* [WHAT YOU ARE ASKED TO DO]
Put the lines of the listing between the line holding "Viewport: 1902px width, 942px height." and the line holding "will tap(1751, 19).", inclusive, into a numbered list, leaving out any blank lines.

* [EXTRACTED MATERIAL]
-- begin --

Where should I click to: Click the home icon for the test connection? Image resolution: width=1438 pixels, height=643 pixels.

-- end --
-- begin --

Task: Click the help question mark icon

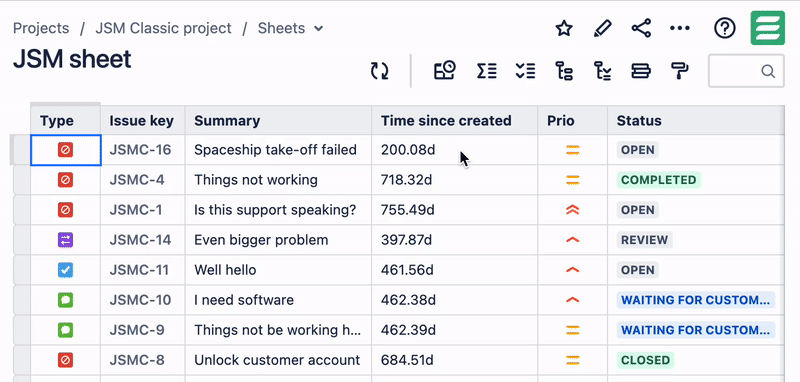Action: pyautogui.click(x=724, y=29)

-- end --
-- begin --

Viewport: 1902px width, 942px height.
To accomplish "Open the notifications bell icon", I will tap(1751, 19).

-- end --

* [RESULT OF THIS TASK]
1. Viewport: 1902px width, 942px height.
2. To accomplish "Open the notifications bell icon", I will tap(1751, 19).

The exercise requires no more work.